Bouillet Servières
Sainte Foy
Vierge et Martyre

Livre des Miracles de Sainte Foy
Livre Premier

/478/ Latino →

XIX.

Des manches d’or.

Le Seigneur a opéré par sainte Foy une telle multitude de miracles de cette sorte, qu’il est impossible de les retenir tous ou même d’écrire tous ceux que l’on a retenus.
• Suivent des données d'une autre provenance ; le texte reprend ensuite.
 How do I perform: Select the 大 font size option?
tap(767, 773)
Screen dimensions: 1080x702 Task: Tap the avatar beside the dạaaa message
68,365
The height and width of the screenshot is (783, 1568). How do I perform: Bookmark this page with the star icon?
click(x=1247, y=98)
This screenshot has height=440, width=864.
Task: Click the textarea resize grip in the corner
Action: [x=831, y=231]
A ceux que j’ai dejà racontés j’en ajouterai cependant quelques-uns que j’ai appris; mais je më garderai soit d’être obscur par excès de laconisme, soit d’être fastidieux par excès de diffusion. Je connais le vieux dicton: Ce qui est rare est précieux. Voilà pourquoi, parmi cette masse de prodiges, je ne publie que de rares exemples, afin qu’ils soient précieux. Le Seigneur daignera donc me pardonner si j’en néglige volontairement un si grand nombre.
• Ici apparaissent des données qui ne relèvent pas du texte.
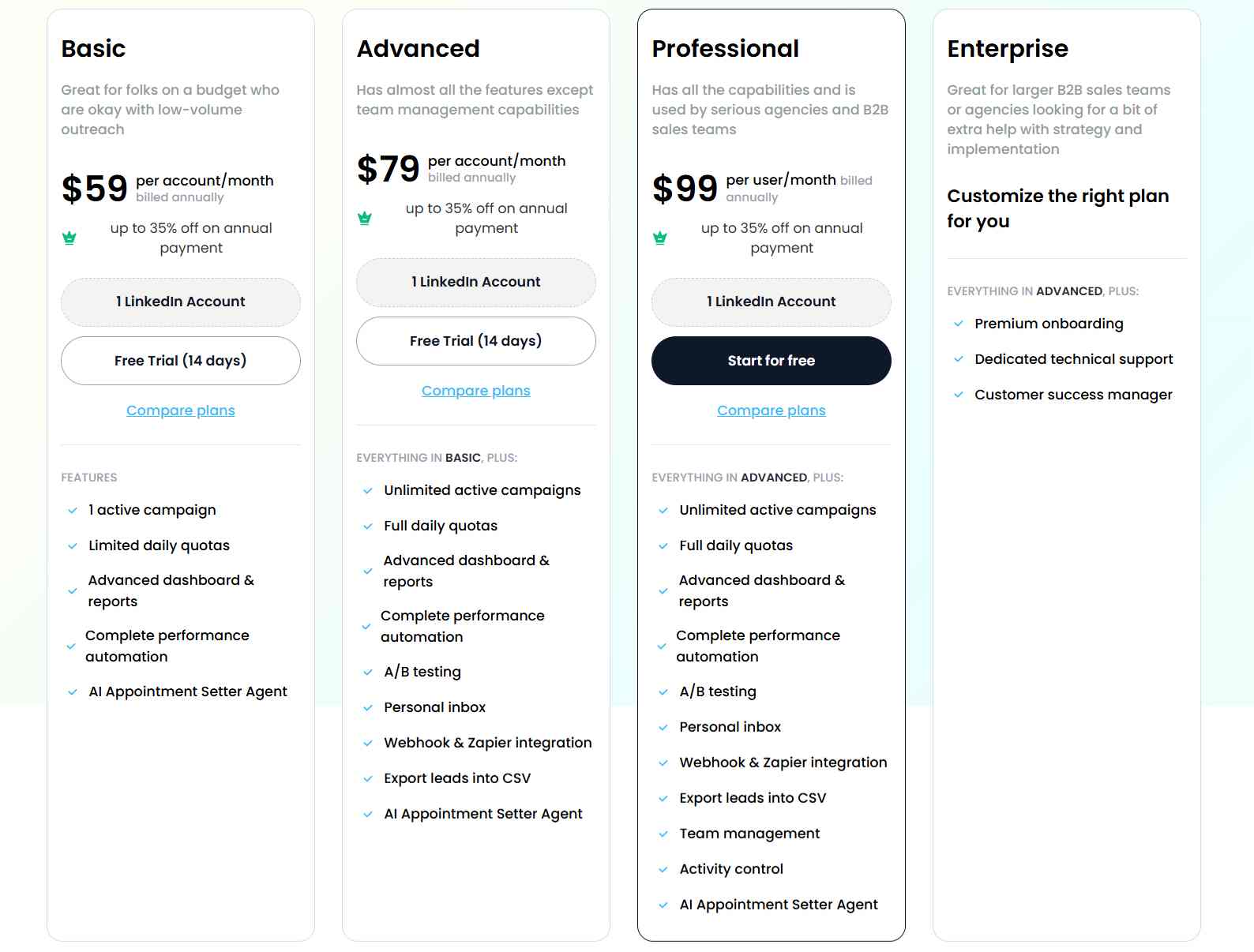Click checkmark beside "Export leads into CSV" under Advanced
Viewport: 1254px width, 952px height.
[x=366, y=778]
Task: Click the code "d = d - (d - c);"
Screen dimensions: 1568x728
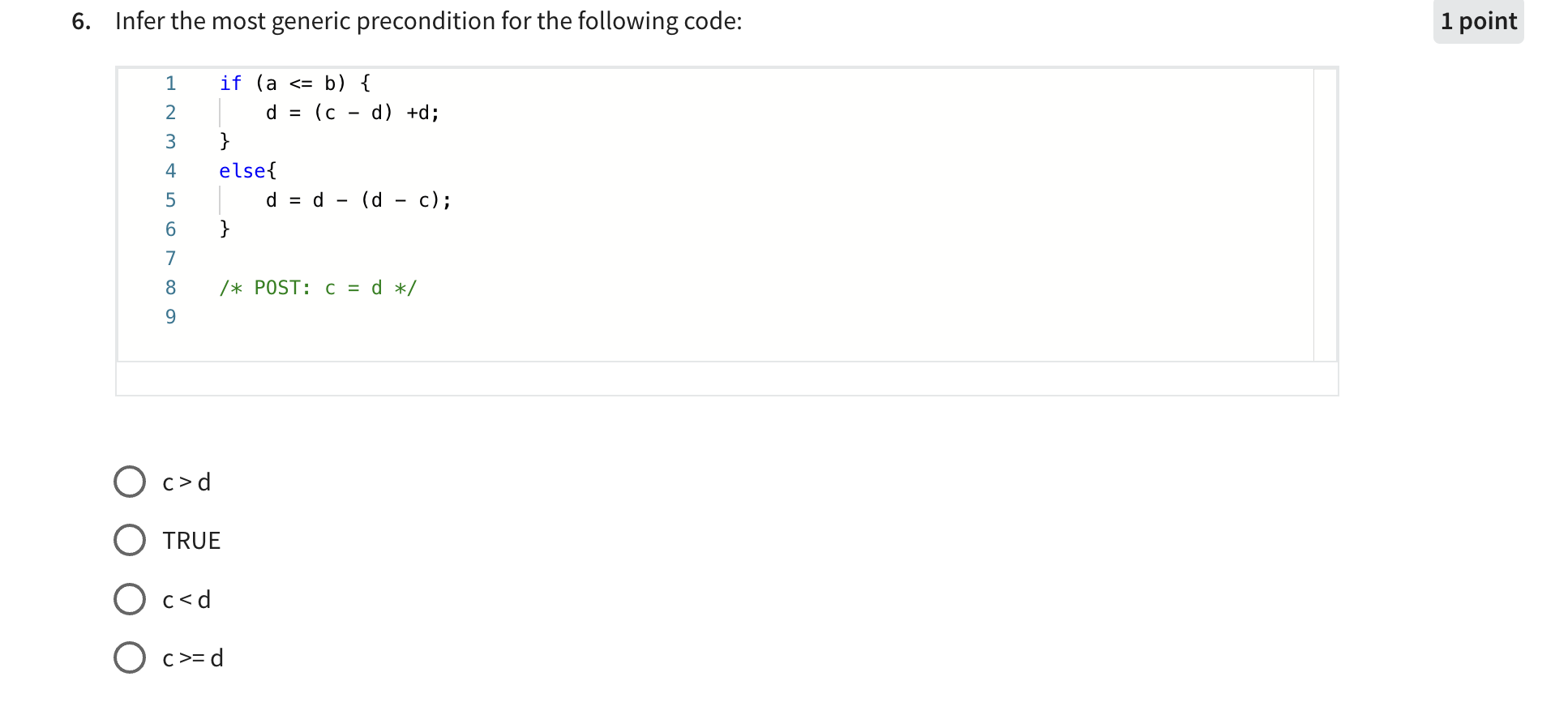Action: click(357, 199)
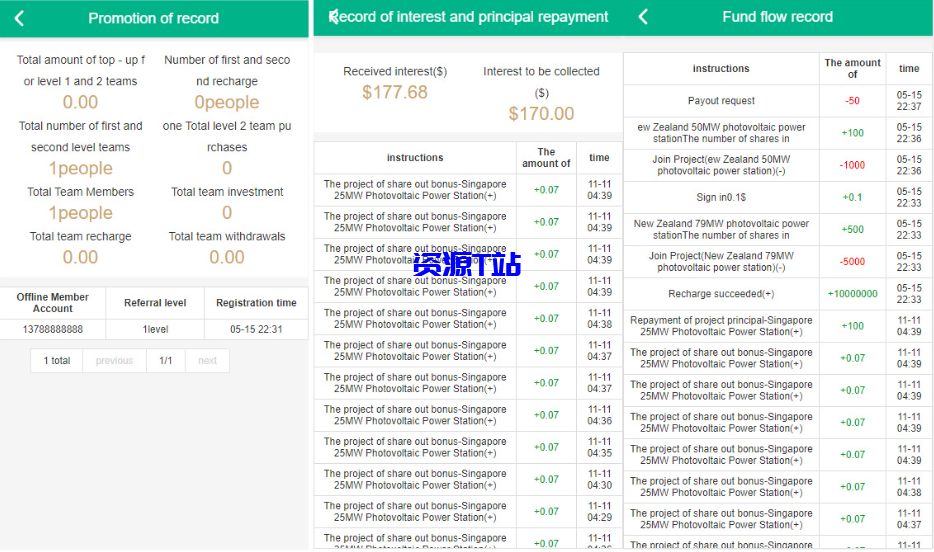Click back arrow in Promotion of record header
The image size is (934, 552).
(x=19, y=18)
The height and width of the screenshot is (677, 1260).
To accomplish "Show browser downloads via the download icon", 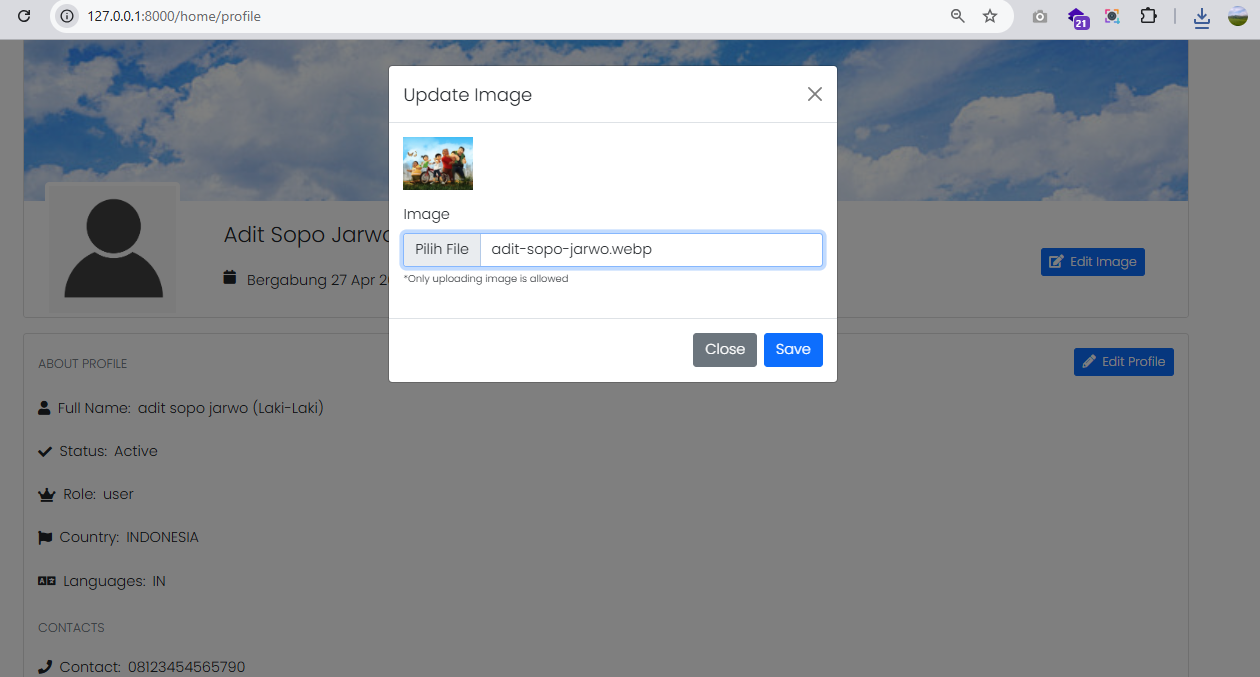I will click(1202, 16).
Arsinde, épouse de Guillaume (1), comte de Toulouse et frère de ce Pons qui fut tué perfidement par Artaud, son fils d’un premier lit, possédait deux bracelets d’or ou plutôt deux manches qui montaient jusqu’au coude, émaillées de pierres précieuses et d’un travail merveilleux. Une nuit qu’elle se trouvait seule dans sa noble couche, elle vit en songe une jeune vierge de la beauté la plus éclatante, qui semblait passer devant elle. Après avoir admiré sa grâce incomparable, elle lui adressa la demande suivante:

« Dites-moi, Madame, qui êtes-vous?

— Je suis sainte Foy, répondit la sainte de sa douce voix; bannissez tout doute, noble dame.

— O ma sainte dame, reprit la comtesse du ton le plus suppliant, pourquoi avez-vous daigné visiter une pécheresse? »
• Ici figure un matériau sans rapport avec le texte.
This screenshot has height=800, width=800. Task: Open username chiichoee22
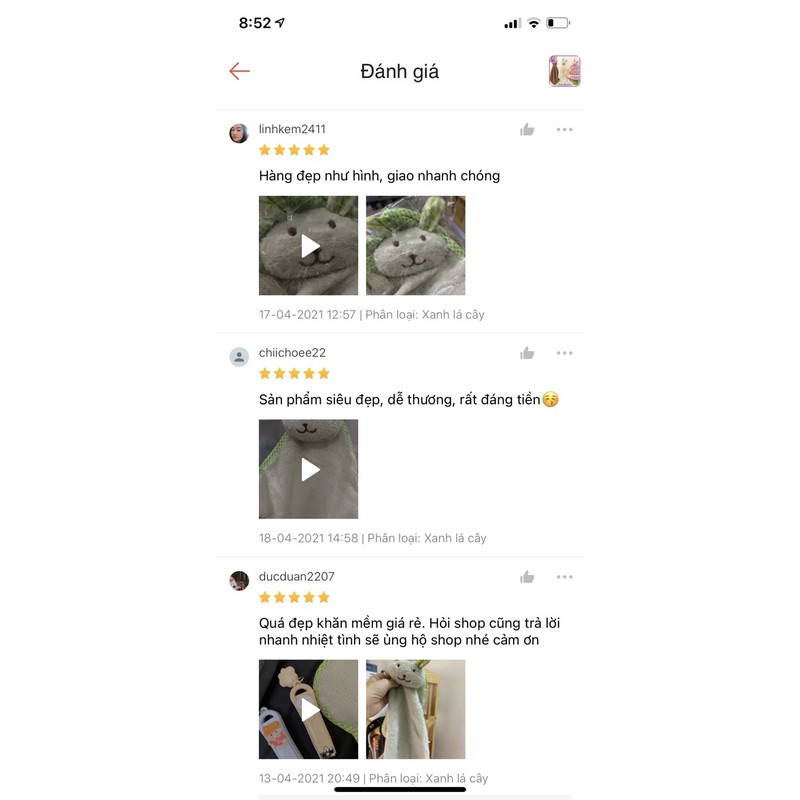pyautogui.click(x=292, y=353)
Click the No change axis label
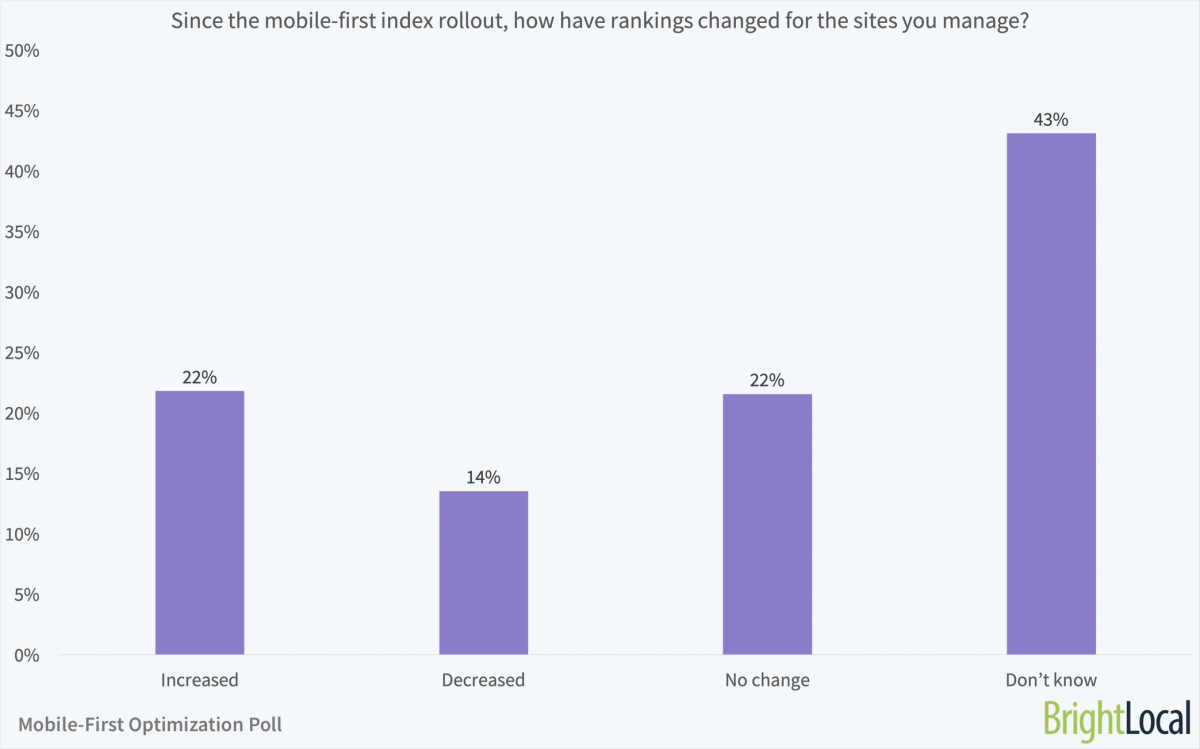The height and width of the screenshot is (749, 1200). pyautogui.click(x=767, y=680)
La sainte lui fit alors connaître le motif de sa visite:

« Donnez-moi, dit-elle, vos manches d’or, portez-les vous-même à Conques et déposez-les sur l’autel du Saint-Sauveur: tel est le but de ma visite auprès de vous.

La comtesse, pleine de prudence, ne se laissa pas dépouiller d’un tel bijou sans une compensation:

« O ma sainte dame, dit-elle, j’exécuterai vos ordres de grand cœur, si vous daignez m’obtenir un fils de la bonté de Dieu.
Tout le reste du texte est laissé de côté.